> _PROVIDED PASSAGE_
------------------------------------------------

Excerpted From: Jerome McCristal Culp, Jr., To the Bone: Race and White Privilege, Minnesota Law Review 1637 (June, 1999)(67 Footnotes) (Full Document)

JeromeMcCristalCulpJrDaniel Farber and Suzanna Sherry in a series of articles and a new book have written a supposed defense of the Enlightenment view of knowledge, reason, merit and truth. With defenders like this the ideas they espoused are in more trouble than even I, part of apostate “radical multiculturalist” critical race theory legal academy, ever thought. It is not that an effective defense of disinterested knowledge could not be waged, but this poorly researched and written diatribe against a growing group of scholars of color and some of those allied with us is not it. I say poorly researched and written advisedly--not in anger but in truth. When Farber and Sherry find an idea of the scholars of color discussed in this book they distort it. When Farber and Sherry defend the ideas of Western European intellectual history they do so with little comprehension and no scholarly pretensions. The important ideas of the Enlightenment are so watered down as to be an unrecognizable imitation of their original power. The philosophical ideas expressed in this book and these articles are to philosophy what lite is to beer. When these ideas had real power that power stemmed not from universal truth but from something much more difficult to obtain, the ability to create a consensus about how to move forward while questioning the present. That consensus no longer exists, perhaps can never be reinvigorated, but that does not mean that we cannot discuss where we are and agree on some common parameters. Unfortunately, Farber and Sherry cannot help us with this project, because their apparent intention is to distort and destroy, not engage.

I will end this essay by trying to engage in a conversation with those in the academy who would like to deal with race as an issue. Farber and Sherry claim that they are trying to do this, but the book and their series of articles are devoid of any meaningful effort to do so. Farber and Sherry make three points:

Rather than asking whether radical multiculturalism is good philo-sophical theory, we prefer to ask whether it is wise politics. . . . In *1641 agreeing to debate whether radical multiculturalism provides a viable political vision, rather than whether it is true, we are in effect agreeing to fight on the radicals' own terms--perhaps at the risk of taking on some of their characteristics ourselves.

------------------------------------------------

> _OBJECTIVE A_
Copy the rows exactly, starting at the first row and ending at the line containing "Looking at the screenshot, I should click(295, 48).".

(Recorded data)
------------------------------------------------

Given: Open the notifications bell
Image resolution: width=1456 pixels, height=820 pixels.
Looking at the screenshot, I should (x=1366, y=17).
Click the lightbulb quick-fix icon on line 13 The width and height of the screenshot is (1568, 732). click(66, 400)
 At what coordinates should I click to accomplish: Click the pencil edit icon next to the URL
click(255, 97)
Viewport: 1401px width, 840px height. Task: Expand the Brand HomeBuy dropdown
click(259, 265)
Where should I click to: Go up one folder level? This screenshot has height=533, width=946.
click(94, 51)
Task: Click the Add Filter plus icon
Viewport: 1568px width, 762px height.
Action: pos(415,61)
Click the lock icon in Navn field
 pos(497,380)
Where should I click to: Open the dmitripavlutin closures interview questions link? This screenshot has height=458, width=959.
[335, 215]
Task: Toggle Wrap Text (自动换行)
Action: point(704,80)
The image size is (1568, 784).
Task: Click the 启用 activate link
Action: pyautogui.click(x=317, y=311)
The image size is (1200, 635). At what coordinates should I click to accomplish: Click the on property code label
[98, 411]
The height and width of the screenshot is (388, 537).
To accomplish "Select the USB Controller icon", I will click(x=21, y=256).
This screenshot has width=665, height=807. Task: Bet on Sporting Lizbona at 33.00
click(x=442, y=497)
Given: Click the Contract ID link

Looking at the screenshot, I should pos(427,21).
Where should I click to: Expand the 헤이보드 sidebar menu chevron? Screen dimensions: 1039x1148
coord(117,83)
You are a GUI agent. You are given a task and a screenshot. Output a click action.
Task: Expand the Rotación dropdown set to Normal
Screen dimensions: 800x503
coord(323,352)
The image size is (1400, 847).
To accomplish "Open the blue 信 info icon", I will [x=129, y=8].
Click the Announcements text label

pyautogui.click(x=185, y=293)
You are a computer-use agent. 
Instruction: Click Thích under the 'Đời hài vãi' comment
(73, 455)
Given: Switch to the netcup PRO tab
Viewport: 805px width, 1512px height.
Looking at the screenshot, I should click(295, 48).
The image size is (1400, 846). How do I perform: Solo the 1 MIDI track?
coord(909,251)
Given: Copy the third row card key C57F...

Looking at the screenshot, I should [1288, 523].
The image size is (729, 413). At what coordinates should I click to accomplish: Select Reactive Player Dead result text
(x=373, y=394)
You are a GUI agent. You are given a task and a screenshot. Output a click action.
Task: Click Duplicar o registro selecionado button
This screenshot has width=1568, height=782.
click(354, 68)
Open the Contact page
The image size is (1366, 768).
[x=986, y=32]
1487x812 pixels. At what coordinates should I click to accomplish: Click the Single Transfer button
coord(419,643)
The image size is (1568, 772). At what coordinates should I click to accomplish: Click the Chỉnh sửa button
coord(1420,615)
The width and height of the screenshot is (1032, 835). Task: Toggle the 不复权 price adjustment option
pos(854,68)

------------------------------------------------

> _OBJECTIVE B_
In the law review excerpt, what do Farber and Sherry say they prefer to ask about radical multiculturalism instead of whether it is good philosophical theory?

> _WRITTEN ANSWER A_
Given: Open the notifications bell
Image resolution: width=1456 pixels, height=820 pixels.
Looking at the screenshot, I should (x=1366, y=17).
Click the lightbulb quick-fix icon on line 13 The width and height of the screenshot is (1568, 732). click(66, 400)
 At what coordinates should I click to accomplish: Click the pencil edit icon next to the URL
click(255, 97)
Viewport: 1401px width, 840px height. Task: Expand the Brand HomeBuy dropdown
click(259, 265)
Where should I click to: Go up one folder level? This screenshot has height=533, width=946.
click(94, 51)
Task: Click the Add Filter plus icon
Viewport: 1568px width, 762px height.
Action: pos(415,61)
Click the lock icon in Navn field
 pos(497,380)
Where should I click to: Open the dmitripavlutin closures interview questions link? This screenshot has height=458, width=959.
[335, 215]
Task: Toggle Wrap Text (自动换行)
Action: point(704,80)
The image size is (1568, 784).
Task: Click the 启用 activate link
Action: pyautogui.click(x=317, y=311)
The image size is (1200, 635). At what coordinates should I click to accomplish: Click the on property code label
[98, 411]
The height and width of the screenshot is (388, 537).
To accomplish "Select the USB Controller icon", I will click(x=21, y=256).
This screenshot has width=665, height=807. Task: Bet on Sporting Lizbona at 33.00
click(x=442, y=497)
Given: Click the Contract ID link

Looking at the screenshot, I should pos(427,21).
Where should I click to: Expand the 헤이보드 sidebar menu chevron? Screen dimensions: 1039x1148
coord(117,83)
You are a GUI agent. You are given a task and a screenshot. Output a click action.
Task: Expand the Rotación dropdown set to Normal
Screen dimensions: 800x503
coord(323,352)
The image size is (1400, 847).
To accomplish "Open the blue 信 info icon", I will [x=129, y=8].
Click the Announcements text label

pyautogui.click(x=185, y=293)
You are a computer-use agent. 
Instruction: Click Thích under the 'Đời hài vãi' comment
(73, 455)
Given: Switch to the netcup PRO tab
Viewport: 805px width, 1512px height.
Looking at the screenshot, I should click(295, 48).

> _WRITTEN ANSWER B_
Whether it is wise politics.